Une offre commerciale historiquement basse sur le marché immobilier toulousain
En 2024, les ventes ont légèrement progressé dans l’aire urbaine toulousaine, mais l’offre commerciale disponible a atteint « un niveau alarmant », selon le dernier bilan dressé par l’ObserveR de l’immobilier toulousain. Les mises en vente (2 592) ont baissé de 22 % par rapport à l’année précédente et de plus de moitié par rapport à 2022, « ce qui laisse craindre une régression durable de l’activité ». À l’inverse, les ventes au détail (2 930) ont connu un léger regain de 8 % sur un an avec un recentrage de l’activité à Toulouse (+ 6 points), mais ont diminué de 61 % par rapport à 2022. Avec 2 401 logements disponibles (- 37 %), l’offre commerciale « suscite des inquiétudes et présage un niveau d’activité faible en 2025 ».

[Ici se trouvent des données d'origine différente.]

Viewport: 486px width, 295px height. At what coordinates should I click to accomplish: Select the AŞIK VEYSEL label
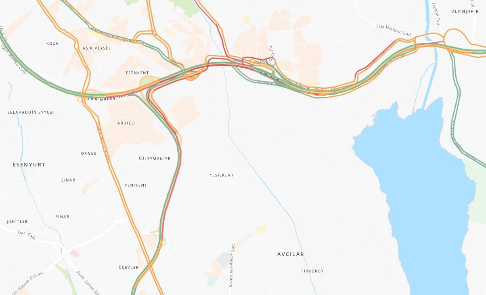click(x=96, y=48)
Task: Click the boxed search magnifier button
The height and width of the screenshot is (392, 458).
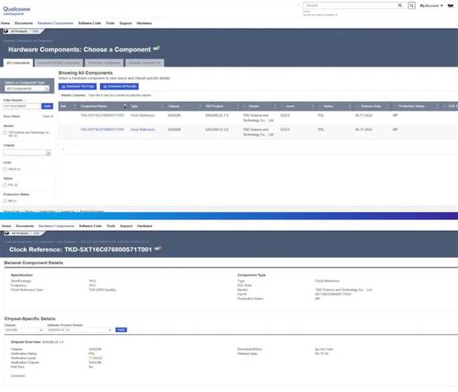Action: pyautogui.click(x=412, y=5)
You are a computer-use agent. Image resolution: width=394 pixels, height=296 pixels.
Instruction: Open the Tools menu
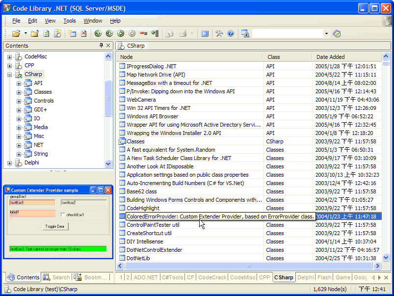point(69,21)
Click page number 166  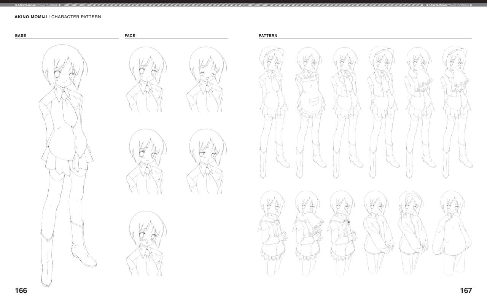tap(21, 291)
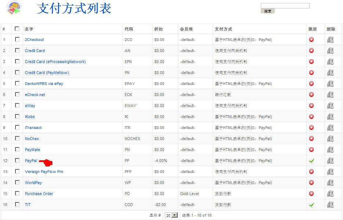Check the checkbox for eCheck.net row
Image resolution: width=343 pixels, height=220 pixels.
[x=17, y=94]
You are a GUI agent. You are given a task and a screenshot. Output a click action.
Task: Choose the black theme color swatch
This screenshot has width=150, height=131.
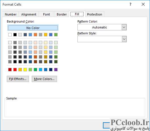coord(15,35)
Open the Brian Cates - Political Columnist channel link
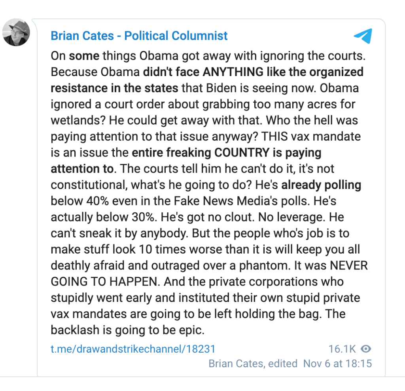This screenshot has width=405, height=391. click(x=139, y=36)
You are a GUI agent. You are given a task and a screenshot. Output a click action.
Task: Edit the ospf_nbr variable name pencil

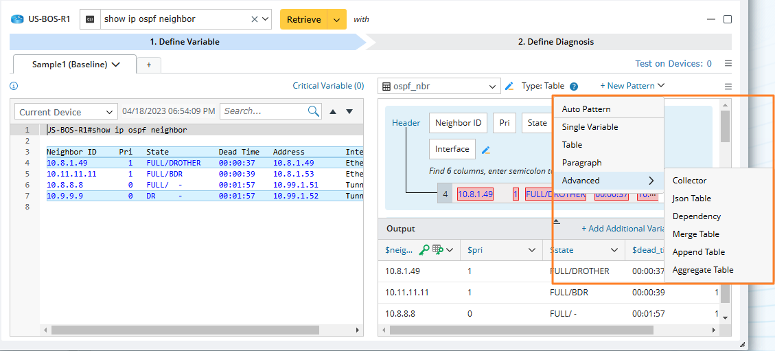click(x=509, y=86)
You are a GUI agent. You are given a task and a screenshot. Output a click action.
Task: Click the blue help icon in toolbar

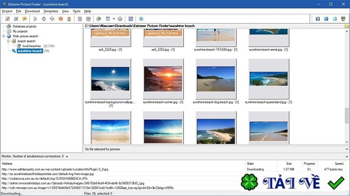pos(140,19)
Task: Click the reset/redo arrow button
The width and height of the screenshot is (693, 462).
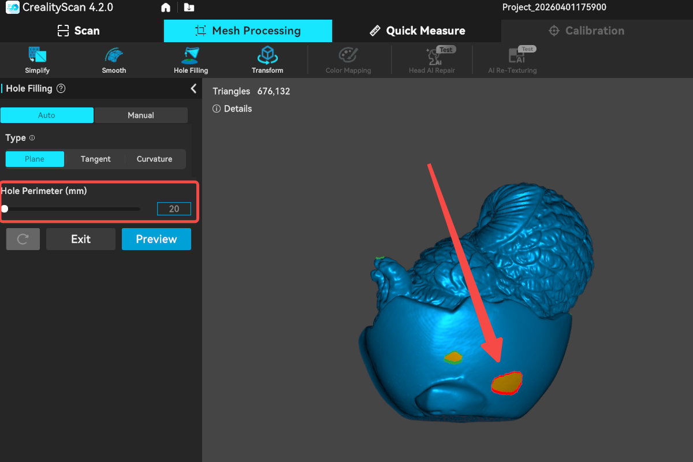Action: [x=23, y=239]
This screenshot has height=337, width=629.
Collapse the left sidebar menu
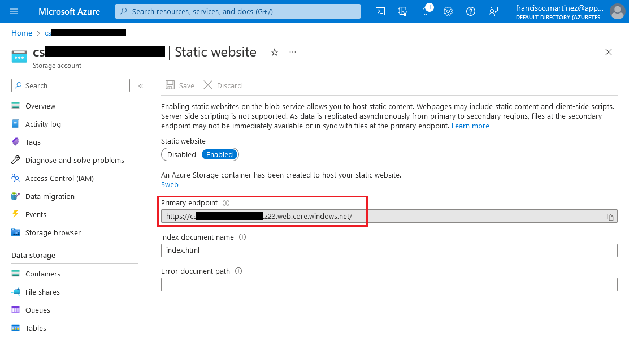click(x=141, y=86)
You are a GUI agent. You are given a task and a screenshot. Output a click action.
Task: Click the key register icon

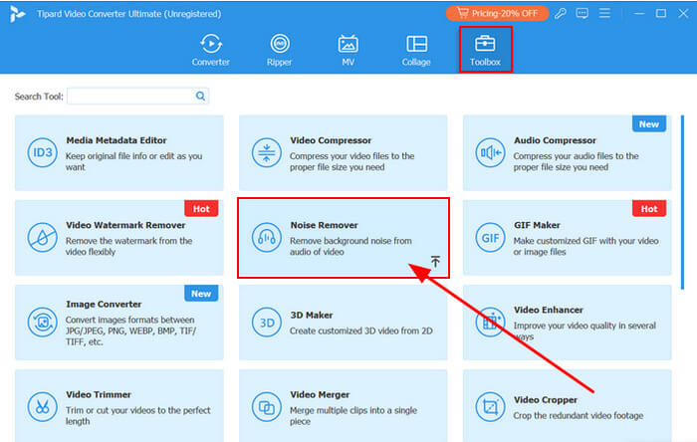click(x=563, y=14)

Pour la première fois, les prix ont fléchi très légèrement, atteignant 4 488 €/m2. Les ventes de T1 et T2 ont pesé pour 40 %, mais le poids des T4 et T5 dans le stock a progressé. L’ObserveR comptabilise 14 programmes actifs en 2024, dont sept résidences seniors et sept résidences étudiantes, localisées majoritairement dans la Ville rose. À noter que 793 logements ont été mis en vente, et 217 ventes nettes ont été réalisées. L’offre commerciale fin 2024 atteint 805 logements.
La chute des mises en vente à Toulouse
À Toulouse, les mises en vente (1 307) et l’offre commerciale (1 114) ont respectivement diminué de 32 % et 49 %, « ce qui ne permettra pas de fluidifier le marché cette année », estime l'observatoire de l'immobilier neuf toulousain. En revanche, les ventes au détail (1 676) ont connu un rebond de 20 %, notamment en secteurs aménagés. L’ObserveR note que la proportion de ventes à investisseurs (55 %) à Toulouse est largement supérieure à la moyenne nationale (34 %) et « explique ce phénomène par l’arrêt prochain du dispositif Pinel ». La part des ventes « aidées » est par ailleurs plus élevée que jamais. Avec tout juste 76 réservations en 2024, les « prix maîtrisés » stagnent sur un niveau plancher. Quant au stock de logements disponibles à l’offre, « il est historiquement bas » (- 49 % sur un an).